The European Union’s Fourth Anti-Money Laundering Directive (4MLD) came into force on 26 June 2015. It requires European member states to update their respective money laundering laws and transpose the new requirements into local law by 26 June 2017.
Officials from HM Treasury have indicated that the UK legislation will likely be passed just in time for the deadline. The two laws that require an update are the Money Laundering Regulations and the Proceeds of Crime Act 2002. This means there will be no effect on the implementation of the 4MLD following Brexit.
The directive includes some fundamental changes to the anti-money laundering procedures at law firms, including changes to customer due diligence (CDD), a central register for beneficial owners and a focus on risk assessments. However, with proper preparation and training, the transition to the new regime should be seamless for most firms.
Simplified CDD will no longer be applicable in most circumstances. All transactions/clients require a degree of risk assessment to demonstrate that it presents a lower degree of risk and requires sufficient ongoing monitoring.
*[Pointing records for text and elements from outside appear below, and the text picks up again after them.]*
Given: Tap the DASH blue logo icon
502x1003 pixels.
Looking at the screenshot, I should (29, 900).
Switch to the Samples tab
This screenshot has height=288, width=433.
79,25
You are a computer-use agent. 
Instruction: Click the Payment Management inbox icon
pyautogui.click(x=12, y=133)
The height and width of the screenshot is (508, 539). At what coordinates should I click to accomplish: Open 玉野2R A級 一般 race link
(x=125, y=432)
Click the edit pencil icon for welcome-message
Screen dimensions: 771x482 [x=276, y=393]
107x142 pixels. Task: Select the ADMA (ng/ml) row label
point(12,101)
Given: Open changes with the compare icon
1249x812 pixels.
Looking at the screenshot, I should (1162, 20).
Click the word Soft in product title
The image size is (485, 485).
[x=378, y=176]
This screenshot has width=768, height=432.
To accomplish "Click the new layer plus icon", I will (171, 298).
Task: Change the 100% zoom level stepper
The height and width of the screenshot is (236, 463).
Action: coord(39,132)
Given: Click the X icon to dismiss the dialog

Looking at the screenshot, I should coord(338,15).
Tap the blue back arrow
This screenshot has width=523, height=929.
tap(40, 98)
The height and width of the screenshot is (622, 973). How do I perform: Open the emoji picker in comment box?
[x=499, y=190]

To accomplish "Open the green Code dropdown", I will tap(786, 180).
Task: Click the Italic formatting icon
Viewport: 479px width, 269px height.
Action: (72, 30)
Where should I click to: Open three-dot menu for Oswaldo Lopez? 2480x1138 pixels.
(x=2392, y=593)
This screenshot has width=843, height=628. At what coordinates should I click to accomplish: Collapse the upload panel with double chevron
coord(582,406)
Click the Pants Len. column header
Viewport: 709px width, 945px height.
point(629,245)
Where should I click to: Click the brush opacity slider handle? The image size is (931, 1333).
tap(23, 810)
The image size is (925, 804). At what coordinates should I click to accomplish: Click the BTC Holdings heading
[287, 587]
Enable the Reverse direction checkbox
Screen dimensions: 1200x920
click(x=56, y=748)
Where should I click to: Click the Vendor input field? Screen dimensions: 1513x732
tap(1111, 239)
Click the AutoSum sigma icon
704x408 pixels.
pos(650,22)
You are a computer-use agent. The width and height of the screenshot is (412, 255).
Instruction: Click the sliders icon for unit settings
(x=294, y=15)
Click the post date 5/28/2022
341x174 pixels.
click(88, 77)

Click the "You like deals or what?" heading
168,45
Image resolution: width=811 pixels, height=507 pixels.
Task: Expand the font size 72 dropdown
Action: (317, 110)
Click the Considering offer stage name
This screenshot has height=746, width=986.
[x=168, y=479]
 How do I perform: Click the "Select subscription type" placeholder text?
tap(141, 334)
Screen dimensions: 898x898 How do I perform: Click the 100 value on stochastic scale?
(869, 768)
There will essentially be no blanket exemption from CDD. 4MLD will update the current list of circumstances where simplified customer due diligence would most likely apply and will remove financial institutions which are themselves subject to AML/CTF regulation, listed companies and domestic public authorities from the categories of clients to be regarded as posing a lower risk. Such institutions will need to assess and make a decision as to who is of lower risk taking industry guidance into account. Before applying the simplified measures, they must consult the lower risk situations set out in Annex II of the Directive.
Transactions and relationships where enhanced due diligence (higher risk) will be required include those involving asset holding vehicles and cash-intensive businesses, those where unusual or apparently unnecessarily complex ownership structures are in place and those associated with “higher risk” jurisdictions. They must consult the factors listed in Annex III of the Directive which include higher risk factors.
Member States shall ensure that corporate and other legal entities incorporated within their territory are required to obtain and hold adequate, accurate and current information on their beneficial ownership, including the details of the beneficial interests held. Such information should be held on a central register accessible to competent authorities. The scope of the Directive is broad in that the requirements apply to trusts and other legal entities rather than just companies.
The definition of PEPs has been widened to include domestic individuals occupying prominent public positions, in addition to those from abroad and EDD will always apply.
4MLD includes tax crimes as a predicate offence for money laundering for the first time in the EU. Tax crimes have long been predicate offences in the UK, though this is not the case in many other jurisdictions.
Traders in high value goods must undertake customer due diligence when dealing with cash transactions of EUR 10,000 or more (decrease from EUR15, 000).
The requirement for certain entities to carry out CDD has increased (e.g. from just casinos across the entire gambling sector and for high value goods traders). Obligation for providers of gambling services posing higher risks to apply customer due diligence measures for single transactions amounting to EUR 2,000 or more.
Member states are required to carry out a national risk assessment of its exposure to money laundering and terrorist financing. Risk assessments must be documented, kept up to date and made available to the competent authorities and to each other member state.